Another option when transitioning is to adjust the mix itself so it becomes lighter. Cassia works to dilute and lighten the resulting shade of a henna or henna/indigo mixture.

 For example, if your regular mix is equal parts henna and indigo for a medium brunette result, you can create a mix of equal parts henna, indigo, and cassia for a lighter brunette. The next time, increase your amount of cassia again. Keep your original mix ratio the same, only increasing the amount of cassia you add to your mix.

 Below is an example of how a person might adjust with cassia over time. Keep in mind that everyone’s mix and hair color varies; this is only one example.  Don’t hesitate to contact customer service for help with a custom transition plan. Be sure to ask about measurements to avoid mixing too much, too little, or in the wrong ratios.

 

 

Original mix for roots

 Cassia

100%

0%

75% (3 parts)

25% (1 part)

66% (2 parts)

33% (1 part)

50% (1 part)

50% (1 part)

33% (1 part)

66% (2 parts)

25% (1 part)

75% (3 parts)

 

 

 Cassia should be dye-released with henna. Mix henna and cassia together and stir with an acidic liquid to create a paste, just as you would with henna. Cover your mixture and let it sit as normal. Mix and add your indigo paste just before applying.

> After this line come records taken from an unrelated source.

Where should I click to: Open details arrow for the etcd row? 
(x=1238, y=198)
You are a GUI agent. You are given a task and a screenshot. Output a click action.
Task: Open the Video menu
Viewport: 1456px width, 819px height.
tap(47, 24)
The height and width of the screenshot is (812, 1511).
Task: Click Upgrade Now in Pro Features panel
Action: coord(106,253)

 Feel free to experiment with test strands. When in doubt, always start lighter. If your root results are too light, you can always adjust afterward. For more helpful information about cassia mixes, be sure to read How to Dye Hair Blonde.

 In some cases, mixing with cassia leads to brighter or more golden-toned results. If you prefer a neutral shade my article on Cool and Neutral Mixes will help you keep your desired tone as you transition.